II. Motion to Transfer Venue

Plaintiffs contend that Defendants have waived their objection to venue in the Southern District of New York ("SDNY") and have implicitly consented to venue in SDNY due to litigating this matter for nearly two years. Plaintiffs' contention is inaccurate. Defendants at the first conference asserted in court that transfer may be necessary but held off a motion in hopes for a quick resolution. Defs.' Reply Aff. ¶ 2. Even if Defendants did waive their objection to venue, they may still move for transfer under § 1404(a), as they did here. Orb Factory, Ltd. v. Design Science Toys, Ltd., 6 F. Supp. 2d 203, 207 (S.D.N.Y. 1998); see also 14D Fed. Prac. & Proc. Juris. § 3829 (4th ed.) (stating "that a defendant who has waived a venue objection has not necessarily waived the right to seek a transfer of venue under 28 U.S.C.A. § 1404(a)"). Thus, the Court will consider their motion.

TASK DESCRIPTION
Write the next part of the court's ruling on the motion to transfer venue, picking up right after its last sentence. The data has no role in this.

DATA SECTION
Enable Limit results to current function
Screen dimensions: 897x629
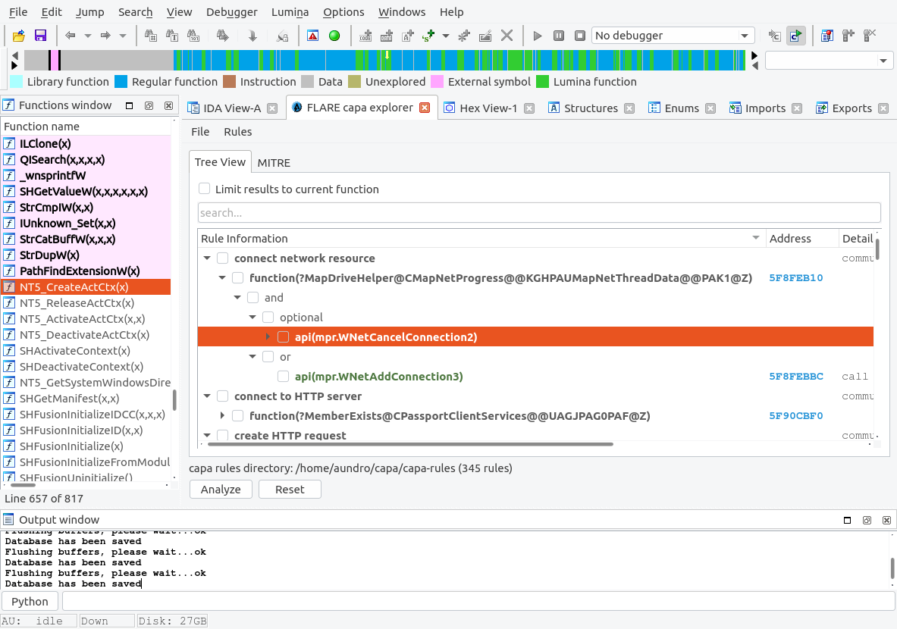[x=205, y=189]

TASK RESPONSE
A. Governing Law

28 U.S.C. § 1404(a) provides: "For the convenience of parties and witnesses, in the interest of justice, a district court may transfer any civil action to any other district or division where it might have been brought[.]" 28 U.S.C. § 1404(a). "[T]he purpose of [this] section is to prevent waste of time, energy and money and to protect litigants, witnesses and the public against unnecessary inconvenience and expense." Van Dusen v. Barrack, 376 U.S. 612, 616 (1964) (citation omitted). A motion to transfer venue first requires the Court to decide whether the case could have been brought in the transferee district. The parties do not dispute that this action could have been brought in NDNY. If venue in the transferee district is appropriate, the second question is whether the transfer would promote the convenience of parties and witnesses and would be in the interest of justice. See Indian Harbor Ins. Co. v. Factory Mut. Ins. Co., 419 F. Supp. 2d 395, 401 (S.D.N.Y. 2005). Determinations of convenience under § 1404(a) are fact-specific and made on a case-by-case basis. D.H. Blair & Co., Inc. v. Gottdiener, 462 F.3d 95, 106 (2d Cir. 2006). A motion to transfer lies "within the broad discretion of the district court." In re Cuyahoga Equip. Corp., 980 F.2d 110, 117 (2d Cir. 1992).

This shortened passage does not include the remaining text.